> THE TASKS:
1 > Please rename "xNode" to "resNode" in the Visual Basic internationalization excerpt from "Set xNode = mvarDOMDOCStrings.selectSingleNode( _" to "exists/add if not.", and give that passage again with the change.
2 > Summarize the Visual Basic internationalization excerpt in two sentences.
3 > Continue the Visual Basic internationalization excerpt after its last sentence.

And we have a method in the class to "GetStringResource" with additional parameters. The method has some fancy logic to seach for "%s" and use the additonal parameters to replace (some languages has different word order)

Public Function GetStringResource(sStringID As String, _
  ParamArray vReplacementValues() As Variant) As String 
    ... code not displayed ...

    Set xNode = mvarDOMDOCStrings.selectSingleNode( _
        "//GeneralStrings/" & sStringID)
    If xNode Is Nothing Then
        MsgBox "String resource not found (" & sStringID & _
            "), resource file : " & mvarResourceFile
        GetStringResource = ""
        Exit Function
    End If
    On Error GoTo ERR_NO_STRING
    sResString = xNode.Attributes.getNamedItem("String").nodeTypedValue

    ... some code to replace the %s ...

The add-in code is basically a reverse of the code in "FormTextFromResource" where you build the form using the IDE (normal way) then run the add-in which generates a block of XML with the form name, controls etc. and the values for all the attributes thet you have localized strings for. Some logic to go search the XML file for the block and replace if it already exists/add if not.


Books

Here are a few books you may find useful. If you have used any of them and want to write a review, please let me know.
  • Internationalization With Visual Basic by Michael S. Kaplan, $49.99, 650 pages, paperback. A mix of excellent and terrible reviews at Amazon. Read the publisher's information and reviews carefully. Judging by the reviews, you will either love or hate this book. [Amazon] [Amazon UK]
  • Programming for the World : A Guide to Internationalization by Sandra Martin O'Donnell, $33.00, 440 pages, paperback. Slightly mixed but generally good reviews at Amazon. [Amazon] [Amazon UK]

Useful Links

Here are a few useful links that give some internationalization hints. Email me to recommend others.


Visitor Tips

Martin Connelly:

Here is a response I wrote on this to ASP newsgroup. This is also a hot topic on some XML newsgroups, like www.vbxml.com.

Q: I'm going to need to develop asp pages that use MS Access and will require interfacing with various foreign languages. Can Anyone point me in the direction to find out how to do this? I will be needing to support Arabic, Cambodian, Chinese, Korean, Laotian, plus the Eureopean languages.

> DATASET EXCERPT:

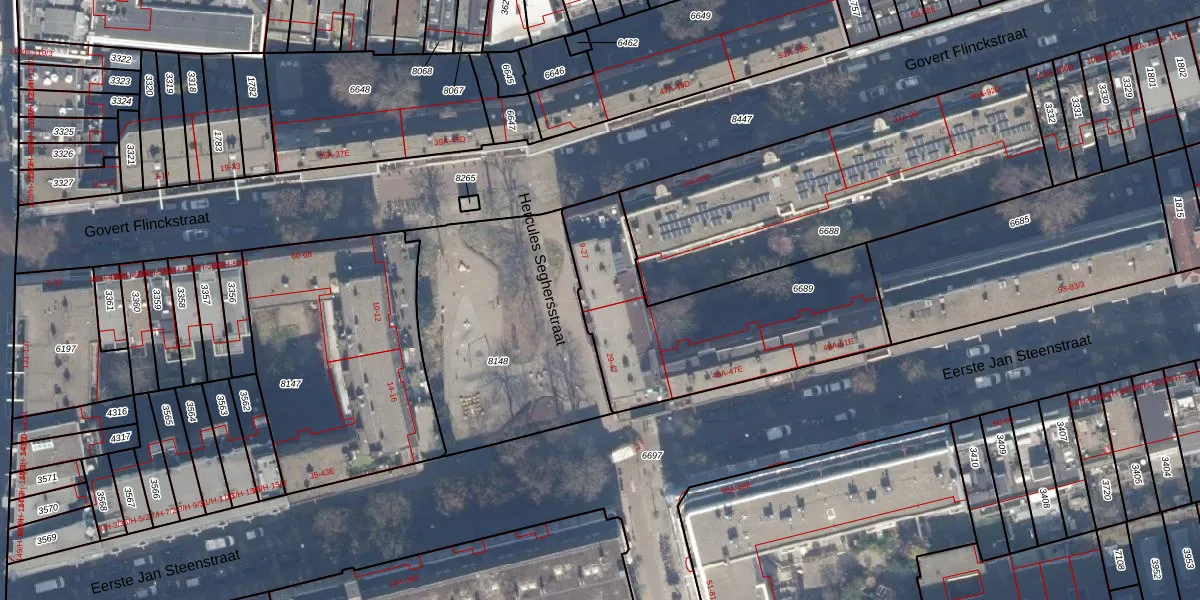This screenshot has width=1200, height=600.
Task: Click parcel label 6197
Action: pyautogui.click(x=66, y=348)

> EXERCISE RESPONSES:
1 >
Set resNode = mvarDOMDOCStrings.selectSingleNode( _
        "//GeneralStrings/" & sStringID)
    If resNode Is Nothing Then
        MsgBox "String resource not found (" & sStringID & _
            "), resource file : " & mvarResourceFile
        GetStringResource = ""
        Exit Function
    End If
    On Error GoTo ERR_NO_STRING
    sResString = resNode.Attributes.getNamedItem("String").nodeTypedValue

    ... some code to replace the %s ...

The add-in code is basically a reverse of the code in "FormTextFromResource" where you build the form using the IDE (normal way) then run the add-in which generates a block of XML with the form name, controls etc. and the values for all the attributes thet you have localized strings for. Some logic to go search the XML file for the block and replace if it already exists/add if not.

2 > The excerpt shows a Visual Basic method, GetStringResource, that looks up a string by ID in an XML resource file and uses additional parameters to replace "%s" markers, because some languages have a different word order. It also describes an add-in that generates the XML for a form's localized strings, lists two internationalization books with prices and review notes, and starts a visitor tip with a newsgroup question about ASP pages using MS Access that must support languages such as Arabic, Chinese, and Korean.

3 >
A: You will need Access 2000, Access 97 doesn't have true UniCode support. You may need the algorithm for converting characters from UTF-8 to Unicode and vice-versa. There are all sorts of gotchas doing this ie. German text strings tend to be 30-40% longer than English.

Have a look at Michael Kaplan's website it handles multi-languages. There are tips and tools there to handle multi-languages. Even Chinese (Big Five) and multi-directional languages like Hebrew and Arabic. He is writing a book on Internationalization, and does consulting work for Microsoft. Don't know publication date.

Also, here's some other reading: Good Luck.

Review the Session.CodePage setting in the gate.asp file. This should be located on line 5 of the file. If you are using a non-Western language, you will probably need to change this setting. To find the correct settings, see Appendix F in Developing International Software for Windows 95 and Windows NT: A Handbook for International Software Design by Nadine Kano, Microsoft Press, 1995. [Out of print] This book is available on the Web here.

Also see this article: Creating a new locale.


Ruth Nisenbaum:

I'm writing from Israel where we have a lot of internationalization problems (besides all the rest that you might have heard).

The last problem I had was the following.

I develop with Win2000. In hebrew, all the menus and combo boxes should be from right to left. In my computer everything looked o.k., but when I installed in the user's computer, the screens looked really bad with all the combo boxes and menus in the opposite direction.

The problem was solved by copying back the original dll's from Win98: oleaut32.dll,ole32.dll,vbame.dll (special vba middle east dll).

Of course I had to get out of windows to be able to copy the dll's in the windows\system directory.

We had another very strange problem with Crystal Reports 8 Web Server. We developed a label printing program. It worked fine with CR7, but when using the OCX for CR8 it reversed all the strings. The problem is that to solve the problem we have to unregister the CR8 component from all the users. We contacted Seagate but they didn't understand what we were talking about and we couldn't get any help.


Trevor Finch:

We have internationalised, but still find bugs and glitches months later.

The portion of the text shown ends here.